Lovro Golič

Personal information
- Date of birth: 5 March 2006 (age 20)
- Place of birth: Celje, Slovenia
- Height: 1.93 m (6 ft 4 in)
- Position: Centre-back

Team information
- Current team: Helmond Sport (on loan from KV Mechelen)
- Number: 14

Youth career
- 0000–2022: Domžale
- 2022–2025: Roma

Senior career*
- Years: Team / Apps / (Gls)
- 2022: Domžale / 2 / (0)
- 2023–2025: Roma / 0 / (0)
- 2025–: KV Mechelen / 0 / (0)
- 2025–: Jong KVM / 10 / (1)
- 2026–: → Helmond Sport (loan) / 3 / (0)

International career^{‡}
- 2021–2022: Slovenia U16 / 6 / (0)
- 2022–2023: Slovenia U17 / 8 / (1)
- 2023–2024: Slovenia U19 / 10 / (0)
- 2025–: Slovenia U21 / 2 / (0)

= Lovro Golič =

Slovenian footballer (born 2003)

Lovro Golič (born 5 March 2006) is a Slovenian professional footballer who plays as a defender for club Helmond Sport, on loan from Belgian Pro League club KV Mechelen.

==Club career==
As a youth player, Golič joined the youth academy of Slovenian side Domžale and was promoted to the club's senior team in 2022, where he made two league appearances and scored zero goals.
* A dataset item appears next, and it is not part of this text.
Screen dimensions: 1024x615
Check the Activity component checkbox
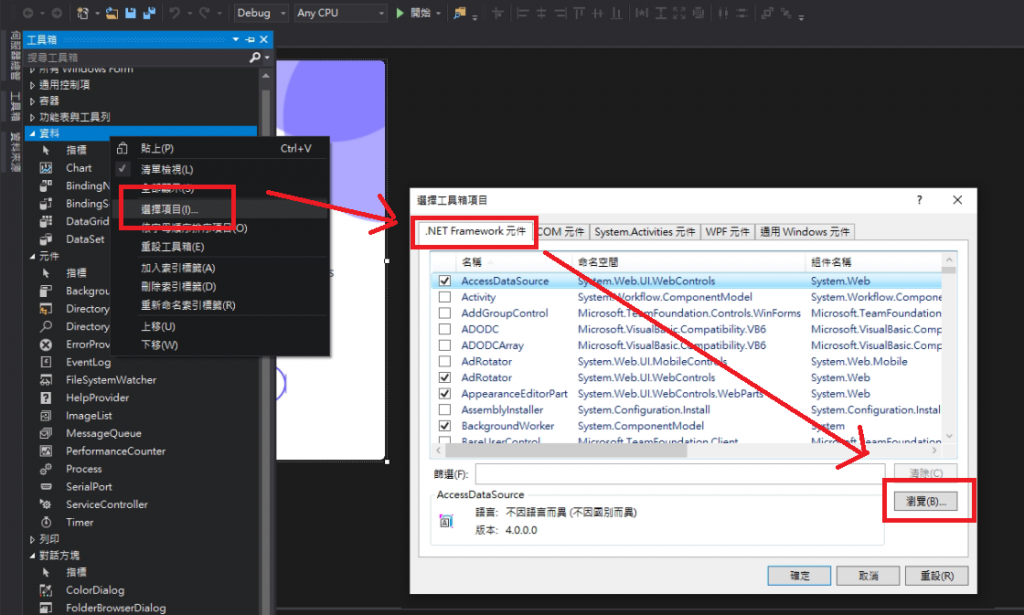(x=445, y=297)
Following his stint there, he joined the youth academy of Italian Serie A side Roma in 2022 and was promoted to the club's senior team in 2023, where he made zero league appearances and scored zero goals. Slovenian news website Sport Klub wrote in 2023 that he was "one of the biggest talents in Slovenian football" while playing for the club. Ahead of the 2025–26 season, he signed for Belgian side KV Mechelen.
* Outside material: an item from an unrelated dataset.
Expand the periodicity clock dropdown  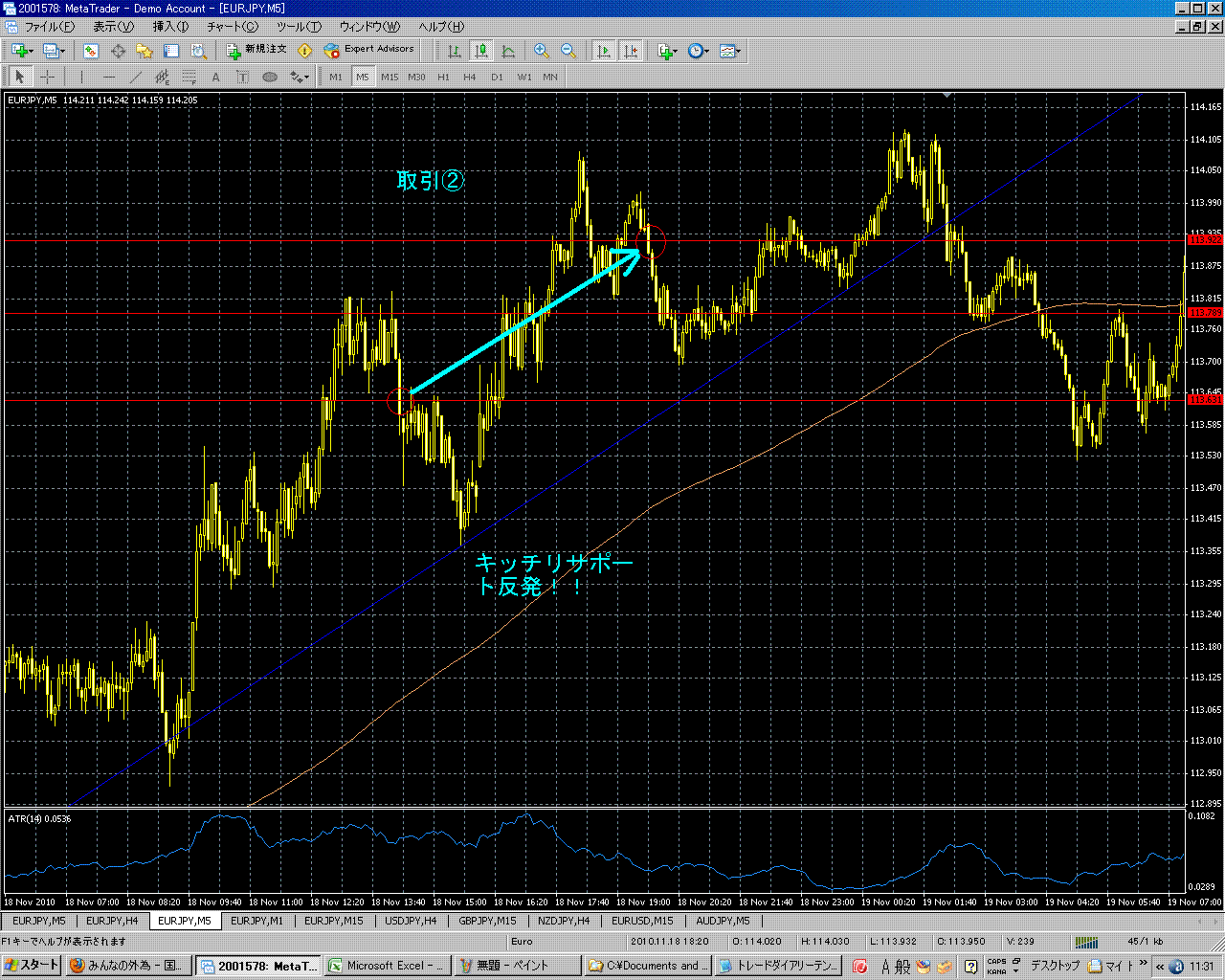click(699, 51)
On 2 September 2026, Golič joined Eerste Divisie club Helmond Sport on a season-long loan.

==International career==
Golič is a Slovenia youth international. During the summer of 2025, he played for the Slovenia national under-21 football team at the 2025 UEFA European Under-21 Championship.

==Style of play==
Golič plays as a centre-back. Right-footed, he is known for his strength and aerial ability.